Collection entries:
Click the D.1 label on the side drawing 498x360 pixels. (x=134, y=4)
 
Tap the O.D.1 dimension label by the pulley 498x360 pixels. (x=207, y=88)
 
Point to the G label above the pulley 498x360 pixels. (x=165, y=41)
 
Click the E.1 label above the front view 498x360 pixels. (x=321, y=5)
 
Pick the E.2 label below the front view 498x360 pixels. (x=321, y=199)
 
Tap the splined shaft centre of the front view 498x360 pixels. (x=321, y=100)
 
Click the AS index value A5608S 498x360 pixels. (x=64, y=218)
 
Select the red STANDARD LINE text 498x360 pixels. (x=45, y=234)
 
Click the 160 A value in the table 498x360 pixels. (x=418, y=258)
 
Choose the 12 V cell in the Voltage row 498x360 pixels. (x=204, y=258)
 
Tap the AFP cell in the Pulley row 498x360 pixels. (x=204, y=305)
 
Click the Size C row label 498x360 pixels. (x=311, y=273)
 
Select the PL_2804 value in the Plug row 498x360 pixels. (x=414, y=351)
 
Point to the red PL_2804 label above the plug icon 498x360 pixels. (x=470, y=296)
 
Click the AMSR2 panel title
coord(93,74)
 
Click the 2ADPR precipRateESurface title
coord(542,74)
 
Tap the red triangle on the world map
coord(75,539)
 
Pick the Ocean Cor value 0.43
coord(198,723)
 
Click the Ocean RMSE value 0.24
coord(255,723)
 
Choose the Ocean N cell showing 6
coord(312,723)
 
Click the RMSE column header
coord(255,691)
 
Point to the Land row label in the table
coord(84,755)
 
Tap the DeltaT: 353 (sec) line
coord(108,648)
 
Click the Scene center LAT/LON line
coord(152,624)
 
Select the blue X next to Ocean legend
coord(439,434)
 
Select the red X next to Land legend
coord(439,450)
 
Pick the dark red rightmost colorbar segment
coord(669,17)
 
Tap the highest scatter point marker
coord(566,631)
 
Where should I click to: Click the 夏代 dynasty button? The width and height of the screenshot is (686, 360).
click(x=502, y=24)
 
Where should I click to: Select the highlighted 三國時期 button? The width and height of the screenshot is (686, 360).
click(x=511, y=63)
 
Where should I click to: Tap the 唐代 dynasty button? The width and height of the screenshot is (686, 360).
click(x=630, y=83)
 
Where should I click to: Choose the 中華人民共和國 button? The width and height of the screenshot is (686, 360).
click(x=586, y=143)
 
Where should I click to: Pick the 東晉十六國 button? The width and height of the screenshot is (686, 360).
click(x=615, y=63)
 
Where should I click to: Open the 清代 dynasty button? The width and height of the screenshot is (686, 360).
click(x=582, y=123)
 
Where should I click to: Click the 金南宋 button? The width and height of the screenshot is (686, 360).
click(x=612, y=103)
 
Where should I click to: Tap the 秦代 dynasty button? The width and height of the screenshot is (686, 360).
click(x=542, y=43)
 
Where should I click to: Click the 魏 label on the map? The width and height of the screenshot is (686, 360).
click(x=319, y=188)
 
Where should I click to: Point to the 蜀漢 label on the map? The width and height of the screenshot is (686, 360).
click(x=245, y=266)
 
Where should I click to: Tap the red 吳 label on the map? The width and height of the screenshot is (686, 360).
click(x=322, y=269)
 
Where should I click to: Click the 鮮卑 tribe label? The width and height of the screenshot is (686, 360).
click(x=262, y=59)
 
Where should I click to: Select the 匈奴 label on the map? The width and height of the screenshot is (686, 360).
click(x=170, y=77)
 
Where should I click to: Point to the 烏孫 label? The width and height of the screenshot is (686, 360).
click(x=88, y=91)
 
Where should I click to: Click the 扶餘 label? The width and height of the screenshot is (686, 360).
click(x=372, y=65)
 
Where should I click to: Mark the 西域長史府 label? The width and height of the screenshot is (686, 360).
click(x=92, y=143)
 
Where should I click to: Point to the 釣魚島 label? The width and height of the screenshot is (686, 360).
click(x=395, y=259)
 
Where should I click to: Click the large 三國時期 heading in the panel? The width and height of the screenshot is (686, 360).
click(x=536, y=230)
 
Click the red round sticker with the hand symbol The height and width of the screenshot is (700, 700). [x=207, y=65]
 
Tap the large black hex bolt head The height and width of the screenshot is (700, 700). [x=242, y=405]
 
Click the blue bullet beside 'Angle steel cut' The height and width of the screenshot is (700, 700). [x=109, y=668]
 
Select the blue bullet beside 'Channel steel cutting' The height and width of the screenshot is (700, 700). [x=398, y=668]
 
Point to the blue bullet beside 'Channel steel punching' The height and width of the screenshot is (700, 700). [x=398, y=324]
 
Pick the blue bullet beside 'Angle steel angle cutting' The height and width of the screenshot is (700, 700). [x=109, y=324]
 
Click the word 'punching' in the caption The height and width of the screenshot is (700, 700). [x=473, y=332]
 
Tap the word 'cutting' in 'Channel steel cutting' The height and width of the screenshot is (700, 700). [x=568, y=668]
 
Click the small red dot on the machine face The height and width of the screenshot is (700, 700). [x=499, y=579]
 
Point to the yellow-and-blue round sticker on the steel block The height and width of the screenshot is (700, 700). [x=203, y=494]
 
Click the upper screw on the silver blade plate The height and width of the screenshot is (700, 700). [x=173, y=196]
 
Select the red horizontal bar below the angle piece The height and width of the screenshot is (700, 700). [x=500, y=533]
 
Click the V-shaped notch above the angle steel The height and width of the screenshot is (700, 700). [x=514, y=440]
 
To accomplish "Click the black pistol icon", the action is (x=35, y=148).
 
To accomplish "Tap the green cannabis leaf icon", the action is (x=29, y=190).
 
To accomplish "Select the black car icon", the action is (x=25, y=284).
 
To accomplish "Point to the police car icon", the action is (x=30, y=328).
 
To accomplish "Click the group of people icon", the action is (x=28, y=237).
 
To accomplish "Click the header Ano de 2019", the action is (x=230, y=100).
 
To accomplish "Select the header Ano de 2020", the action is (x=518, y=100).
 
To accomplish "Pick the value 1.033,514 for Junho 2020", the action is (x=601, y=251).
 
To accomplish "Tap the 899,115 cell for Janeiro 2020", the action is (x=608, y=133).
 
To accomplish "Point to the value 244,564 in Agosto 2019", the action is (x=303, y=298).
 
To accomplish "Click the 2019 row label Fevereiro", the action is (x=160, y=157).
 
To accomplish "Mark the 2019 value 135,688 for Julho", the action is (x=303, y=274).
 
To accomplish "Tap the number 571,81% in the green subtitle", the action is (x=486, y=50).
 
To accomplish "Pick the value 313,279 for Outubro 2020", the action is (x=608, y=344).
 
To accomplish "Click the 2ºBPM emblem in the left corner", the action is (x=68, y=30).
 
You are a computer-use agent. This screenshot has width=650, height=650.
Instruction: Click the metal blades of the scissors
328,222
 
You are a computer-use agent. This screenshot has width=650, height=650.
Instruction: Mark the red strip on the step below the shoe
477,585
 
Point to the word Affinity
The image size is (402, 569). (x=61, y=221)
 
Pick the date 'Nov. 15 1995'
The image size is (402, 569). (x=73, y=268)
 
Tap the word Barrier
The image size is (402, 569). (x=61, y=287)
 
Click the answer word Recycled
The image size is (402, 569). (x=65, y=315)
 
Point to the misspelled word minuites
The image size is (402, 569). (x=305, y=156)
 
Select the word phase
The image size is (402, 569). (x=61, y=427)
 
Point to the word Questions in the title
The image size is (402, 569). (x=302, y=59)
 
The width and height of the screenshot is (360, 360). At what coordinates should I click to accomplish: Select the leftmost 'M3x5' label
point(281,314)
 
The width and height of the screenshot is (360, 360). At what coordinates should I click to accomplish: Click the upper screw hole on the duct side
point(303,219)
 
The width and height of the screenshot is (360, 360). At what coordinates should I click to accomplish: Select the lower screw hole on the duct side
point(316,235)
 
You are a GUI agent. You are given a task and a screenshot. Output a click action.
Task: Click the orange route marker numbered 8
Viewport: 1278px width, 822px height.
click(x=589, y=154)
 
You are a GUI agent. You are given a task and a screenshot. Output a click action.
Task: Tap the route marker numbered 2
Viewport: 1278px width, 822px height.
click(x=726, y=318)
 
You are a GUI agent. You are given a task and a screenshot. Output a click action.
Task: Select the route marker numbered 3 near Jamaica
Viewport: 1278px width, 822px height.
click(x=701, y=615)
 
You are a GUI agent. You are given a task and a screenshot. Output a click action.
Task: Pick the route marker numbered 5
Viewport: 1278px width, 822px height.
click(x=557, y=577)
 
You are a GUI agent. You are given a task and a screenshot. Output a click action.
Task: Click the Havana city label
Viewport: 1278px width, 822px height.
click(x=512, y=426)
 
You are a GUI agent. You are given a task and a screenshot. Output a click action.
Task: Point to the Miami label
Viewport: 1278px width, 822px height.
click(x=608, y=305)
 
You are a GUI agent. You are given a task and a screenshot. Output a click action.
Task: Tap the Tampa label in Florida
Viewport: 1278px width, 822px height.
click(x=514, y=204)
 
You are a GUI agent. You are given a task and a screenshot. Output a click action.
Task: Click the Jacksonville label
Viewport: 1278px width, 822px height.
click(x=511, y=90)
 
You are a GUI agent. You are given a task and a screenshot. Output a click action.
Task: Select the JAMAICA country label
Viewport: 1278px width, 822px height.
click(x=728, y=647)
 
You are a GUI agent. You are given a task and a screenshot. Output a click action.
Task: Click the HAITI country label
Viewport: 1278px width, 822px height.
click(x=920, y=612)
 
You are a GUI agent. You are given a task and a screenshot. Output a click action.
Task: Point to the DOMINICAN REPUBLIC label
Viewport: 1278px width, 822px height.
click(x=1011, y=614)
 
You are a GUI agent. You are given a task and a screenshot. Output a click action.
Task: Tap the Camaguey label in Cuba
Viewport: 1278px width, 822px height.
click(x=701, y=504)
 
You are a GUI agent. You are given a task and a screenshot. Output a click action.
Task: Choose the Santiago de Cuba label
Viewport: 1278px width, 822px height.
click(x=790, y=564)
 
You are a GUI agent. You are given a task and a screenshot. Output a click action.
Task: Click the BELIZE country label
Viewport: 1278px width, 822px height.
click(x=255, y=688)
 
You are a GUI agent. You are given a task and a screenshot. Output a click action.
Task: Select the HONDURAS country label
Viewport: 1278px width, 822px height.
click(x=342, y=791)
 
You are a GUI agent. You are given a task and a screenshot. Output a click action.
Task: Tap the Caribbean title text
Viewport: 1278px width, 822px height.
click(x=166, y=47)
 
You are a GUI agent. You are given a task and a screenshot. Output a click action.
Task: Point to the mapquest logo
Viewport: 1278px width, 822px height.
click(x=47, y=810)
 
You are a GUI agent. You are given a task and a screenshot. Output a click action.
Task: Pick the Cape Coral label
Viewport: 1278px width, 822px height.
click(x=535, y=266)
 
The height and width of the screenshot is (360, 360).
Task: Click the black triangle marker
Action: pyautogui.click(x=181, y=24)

● **GOAL**
Rewrite the lines of the listing as a JSON list of strings, one string per line, skipping blank lines. Begin with the line containing "lower screw hole on the duct side" and continue through the line containing "click(x=589, y=154)".

● **SOLUTION TO THE EXERCISE**
[
  "The width and height of the screenshot is (360, 360). At what coordinates should I click to accomplish: Select the lower screw hole on the duct side",
  "point(316,235)",
  "You are a GUI agent. You are given a task and a screenshot. Output a click action.",
  "Task: Click the orange route marker numbered 8",
  "Viewport: 1278px width, 822px height.",
  "click(x=589, y=154)"
]